Zum Abschluß gibt es für Euch noch ein passendes Video von einer Adidas-Kampagne. „Geh ans Limit“ – was könnte Besseres zu meinem ersten Marathon passen?

11 Kommentare

  1. Henrik 5 Jahren vor

    Schön zu lesen, eine wirklich großartige Teamleistung von euch beiden! Wie wertvoll die „Individualbetreuung“ ist, habe ich selbst erleben dürfen und dass es auch noch so gut geklappt hat, lag sicher an eurer guten Vorbereitung. Du hast dich bärenstark gefühlt und dann sollte man auch angreifen. Am Sonntag gab es schließlich nicht viel zu verlieren. Es gibt wohl immer eine Phase im Marathon, in der man einfach stehenbleiben und sich heulend im Gras verkriechen will. Aber da genau zahlt sich die mentale Stärke aus. Der erste Marathon ist etwas Besonderes. Du kannst sehr stolz auf diese Leistung sein. Und: herzlich willkommen im Klub!

  2. Hannelore Lange 5 Jahren vor

    Mit Begeisterung und Hochachtung habe ich eure Berichte gelesen. Diese Leistung war einfach nur klasse!Ein Dankeschön natürlich an Britta , ihre Unterstützung war goldrichtig und ihre Berichte ebenfalls spannend.Auch Henrik aus der Ferne hat sein Hilfe einfließen lassen. Running-Twins ihr seid die Größten.

  3. Laufhannes 5 Jahren vor

    Die 3 Stunden waren nicht der Fehler, die 1:26 für die erste Hälfte war der große Fehler 😉 Aber das wirst du selbst wissen und nächstes Mal daraus lernen.

    Bis dahin: Sei stolz auf dich, du bist ein Marathoni!

  4. -timekiller- 5 Jahren vor

    Hallo Marek,

    Glückwunsch zum Finish, ein wirklich toller Lauf und ein super Bericht. Die „3h-Grenze“ zittert schon…

    Grüße -timekiller-

  5. Markus Herrmann 5 Jahren vor

    Hallo Marek,

    nochmal auch an dieser Stelle: Gratulation! Zum einen zur Leistung „Marathon gefinished“, zum anderen zu dem spannenden Bericht (in Film- und in Textform). Echt mitreißend.

    Die geschilderten Gefühle während des Laufs und danach erinnern mich sehr an meine ersten beiden Marathons. So wird’s wohl den meisten gehen … Toll!
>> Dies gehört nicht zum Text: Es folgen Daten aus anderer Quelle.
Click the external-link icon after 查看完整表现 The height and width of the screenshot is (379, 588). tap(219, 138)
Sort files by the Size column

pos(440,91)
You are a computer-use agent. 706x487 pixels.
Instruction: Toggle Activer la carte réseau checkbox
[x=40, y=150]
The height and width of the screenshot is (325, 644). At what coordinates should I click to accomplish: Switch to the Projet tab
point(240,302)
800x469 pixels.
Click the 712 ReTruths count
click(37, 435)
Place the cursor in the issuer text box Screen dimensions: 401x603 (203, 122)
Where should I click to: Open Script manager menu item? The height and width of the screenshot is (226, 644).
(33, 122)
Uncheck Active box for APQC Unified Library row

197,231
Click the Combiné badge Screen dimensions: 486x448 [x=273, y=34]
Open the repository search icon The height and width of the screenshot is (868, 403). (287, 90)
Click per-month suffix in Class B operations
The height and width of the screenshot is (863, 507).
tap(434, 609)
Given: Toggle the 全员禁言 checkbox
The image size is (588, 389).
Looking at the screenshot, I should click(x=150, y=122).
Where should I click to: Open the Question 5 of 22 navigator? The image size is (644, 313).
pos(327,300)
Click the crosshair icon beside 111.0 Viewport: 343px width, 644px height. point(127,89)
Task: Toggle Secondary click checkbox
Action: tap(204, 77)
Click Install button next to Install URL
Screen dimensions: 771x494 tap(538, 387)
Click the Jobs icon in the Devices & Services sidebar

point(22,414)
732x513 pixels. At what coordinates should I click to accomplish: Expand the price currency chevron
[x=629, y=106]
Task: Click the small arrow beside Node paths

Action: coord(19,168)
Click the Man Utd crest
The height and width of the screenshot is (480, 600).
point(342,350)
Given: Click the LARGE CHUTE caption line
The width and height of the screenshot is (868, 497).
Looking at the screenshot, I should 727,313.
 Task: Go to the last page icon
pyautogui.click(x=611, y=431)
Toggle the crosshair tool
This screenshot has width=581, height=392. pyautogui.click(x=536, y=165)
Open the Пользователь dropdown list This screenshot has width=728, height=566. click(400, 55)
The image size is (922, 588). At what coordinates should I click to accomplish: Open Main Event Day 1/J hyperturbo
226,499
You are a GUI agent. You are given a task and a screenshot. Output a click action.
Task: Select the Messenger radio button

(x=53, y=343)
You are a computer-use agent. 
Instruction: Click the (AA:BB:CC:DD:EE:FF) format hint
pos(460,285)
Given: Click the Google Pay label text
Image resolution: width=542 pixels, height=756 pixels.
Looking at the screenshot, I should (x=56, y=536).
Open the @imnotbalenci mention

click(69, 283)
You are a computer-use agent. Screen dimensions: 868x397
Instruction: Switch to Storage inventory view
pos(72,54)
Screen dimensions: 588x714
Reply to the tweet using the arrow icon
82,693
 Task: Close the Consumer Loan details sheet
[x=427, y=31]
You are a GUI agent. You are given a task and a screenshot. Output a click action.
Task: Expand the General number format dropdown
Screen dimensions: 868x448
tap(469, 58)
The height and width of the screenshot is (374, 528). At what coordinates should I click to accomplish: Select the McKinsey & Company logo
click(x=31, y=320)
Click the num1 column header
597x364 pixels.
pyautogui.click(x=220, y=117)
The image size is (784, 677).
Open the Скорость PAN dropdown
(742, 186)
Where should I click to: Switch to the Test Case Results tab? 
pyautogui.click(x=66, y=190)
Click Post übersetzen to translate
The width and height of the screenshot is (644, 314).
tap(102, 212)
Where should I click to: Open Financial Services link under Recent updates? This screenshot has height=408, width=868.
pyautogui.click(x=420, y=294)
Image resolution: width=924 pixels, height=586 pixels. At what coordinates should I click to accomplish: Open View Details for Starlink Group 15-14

    Ich habe 2009 in München meinen ersten Versuch gestartet, musste nach sehr guter Vorbereitung aber bei km 33 raus, nachdem ich auf der Strecke Magen-Darm-Probleme mit all ihren unangenehmen Nebenwirkungen (…) durchleben musste. Jetzt erst recht, hieß es für mich dann 2010, als ich in Regensburg penibelst vorbereitet und trotzdem ab km 40 auf der letzten Rille mit 3:45 Std. ins Ziel kam 🙂

    Ach, der Marathon ist nicht umsonst ein Mythos! Chapeau!

    Weiter so, hier im Blog und draußen auf der Strecke,

    Grüße, Markus

  6. Gerald 5 Jahren vor

    Toller Bericht Marek und Britta, ich musste richtig mitfiebern. Und nochmals Glückwunsch zu dieser bravourösen Leistung, von der Zeit träumen viele und nicht nur bei ihrem ersten Marathon. Die Drei-Stunden-Marke war also doch dein heimliches Ziel, auch wenn du das vorher nach außen immer abgestritten hast 😉 ich wusste es.
    Die Marke fällt bald, da bin ich mir ganz sicher.

  7. Andreas 5 Jahren vor

    Wahnsinn! Ich habe beim Lesen richtig mit dir (euch) mitgefiebert, obwohl ich die Zeit ja bereits kannte. Gratulation zu dieser wirklich tollen Leistung!

  8. Matthias 5 Jahren vor

    Wow, vielen Dank für den tollen Bericht der super spannend ist! Herzlichen Glückwunsch zu der tollen (gemeinschaftlichen) Leistung 🙂

  9. Bianca 5 Jahren vor

    Marek, einfach nur GROSSARTIG!!!
    Mit einer Premierenzeit von 3.11h hast du wirklich mal was vorgelegt. Ich hatte da nur eine 3.23h, da hast du mir also schon 12 Minuten voraus ;-). Naja, und die 23 min. die jetzt noch fehlen holst du bei den richtigen Bedingungen bestimmt.
    Mach weiter so!
    Start running and never stop!
    Bianca

  10. Danke euch allen für die Glückwünsche, das geht natürlich runter wie Öl. So langsam habe ich mich auch wieder aklimatisiert, es juckt schon wieder in den Beinen. Der Mythos läßt einen nicht mehr los. Ich freue mich auf Berlin!